• Exercise goal: Reproduce exactly the line that includes "Foire aux Questions – FAQ (130, 2407)" and all lines after it, ending with the last line of the data.

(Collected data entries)
....................

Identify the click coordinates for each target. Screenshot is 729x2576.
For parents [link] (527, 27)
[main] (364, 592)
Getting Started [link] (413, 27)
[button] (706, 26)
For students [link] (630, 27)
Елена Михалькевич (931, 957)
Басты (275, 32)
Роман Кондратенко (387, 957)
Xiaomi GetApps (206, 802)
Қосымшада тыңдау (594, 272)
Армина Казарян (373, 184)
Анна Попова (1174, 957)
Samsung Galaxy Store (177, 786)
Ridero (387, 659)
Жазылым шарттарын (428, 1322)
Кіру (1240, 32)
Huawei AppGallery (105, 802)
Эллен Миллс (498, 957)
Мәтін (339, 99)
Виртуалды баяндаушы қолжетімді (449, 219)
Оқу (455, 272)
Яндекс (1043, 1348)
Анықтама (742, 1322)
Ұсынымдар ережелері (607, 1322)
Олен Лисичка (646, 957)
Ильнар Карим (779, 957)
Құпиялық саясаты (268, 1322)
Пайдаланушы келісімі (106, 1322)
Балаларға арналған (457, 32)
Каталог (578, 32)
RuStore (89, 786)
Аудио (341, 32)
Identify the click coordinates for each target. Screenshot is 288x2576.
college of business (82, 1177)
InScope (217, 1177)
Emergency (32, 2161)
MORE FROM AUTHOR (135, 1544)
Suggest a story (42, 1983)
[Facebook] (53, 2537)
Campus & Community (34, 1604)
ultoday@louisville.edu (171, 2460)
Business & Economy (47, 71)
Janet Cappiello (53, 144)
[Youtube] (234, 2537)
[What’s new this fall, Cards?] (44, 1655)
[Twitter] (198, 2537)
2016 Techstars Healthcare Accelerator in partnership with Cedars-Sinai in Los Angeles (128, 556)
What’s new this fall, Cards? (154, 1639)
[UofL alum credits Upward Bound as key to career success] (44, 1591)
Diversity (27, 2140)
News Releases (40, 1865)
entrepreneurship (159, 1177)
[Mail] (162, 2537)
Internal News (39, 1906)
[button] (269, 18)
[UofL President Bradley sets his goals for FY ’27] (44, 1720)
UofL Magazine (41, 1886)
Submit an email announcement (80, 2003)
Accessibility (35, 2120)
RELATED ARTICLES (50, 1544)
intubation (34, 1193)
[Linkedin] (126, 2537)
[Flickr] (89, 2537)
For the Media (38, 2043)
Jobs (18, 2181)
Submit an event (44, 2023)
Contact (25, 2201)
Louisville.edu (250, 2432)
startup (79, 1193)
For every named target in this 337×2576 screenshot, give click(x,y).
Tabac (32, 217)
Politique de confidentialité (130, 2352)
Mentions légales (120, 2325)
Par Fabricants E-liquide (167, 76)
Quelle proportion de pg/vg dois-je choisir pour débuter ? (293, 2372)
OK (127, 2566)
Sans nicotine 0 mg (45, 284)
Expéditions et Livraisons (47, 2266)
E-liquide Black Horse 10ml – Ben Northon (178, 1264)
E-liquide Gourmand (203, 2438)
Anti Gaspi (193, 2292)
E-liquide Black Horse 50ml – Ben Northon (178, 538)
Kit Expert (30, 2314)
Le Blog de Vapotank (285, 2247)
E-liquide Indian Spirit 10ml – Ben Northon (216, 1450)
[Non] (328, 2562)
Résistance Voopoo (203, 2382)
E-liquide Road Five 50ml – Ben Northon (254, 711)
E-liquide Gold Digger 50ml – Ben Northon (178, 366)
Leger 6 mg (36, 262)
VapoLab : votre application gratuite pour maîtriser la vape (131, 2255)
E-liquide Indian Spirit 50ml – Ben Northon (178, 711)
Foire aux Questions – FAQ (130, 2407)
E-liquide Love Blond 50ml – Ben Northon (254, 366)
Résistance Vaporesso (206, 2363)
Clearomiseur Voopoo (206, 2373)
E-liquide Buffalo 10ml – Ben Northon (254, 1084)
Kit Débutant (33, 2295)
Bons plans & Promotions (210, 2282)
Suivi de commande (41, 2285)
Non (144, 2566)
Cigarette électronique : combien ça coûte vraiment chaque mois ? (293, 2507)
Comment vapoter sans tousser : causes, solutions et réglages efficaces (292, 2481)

....................

• Task solution:
Foire aux Questions – FAQ (130, 2407)
E-liquide Love Blond 50ml – Ben Northon (254, 366)
Résistance Vaporesso (206, 2363)
Clearomiseur Voopoo (206, 2373)
E-liquide Buffalo 10ml – Ben Northon (254, 1084)
Kit Débutant (33, 2295)
Bons plans & Promotions (210, 2282)
Suivi de commande (41, 2285)
Non (144, 2566)
Cigarette électronique : combien ça coûte vraiment chaque mois ? (293, 2507)
Comment vapoter sans tousser : causes, solutions et réglages efficaces (292, 2481)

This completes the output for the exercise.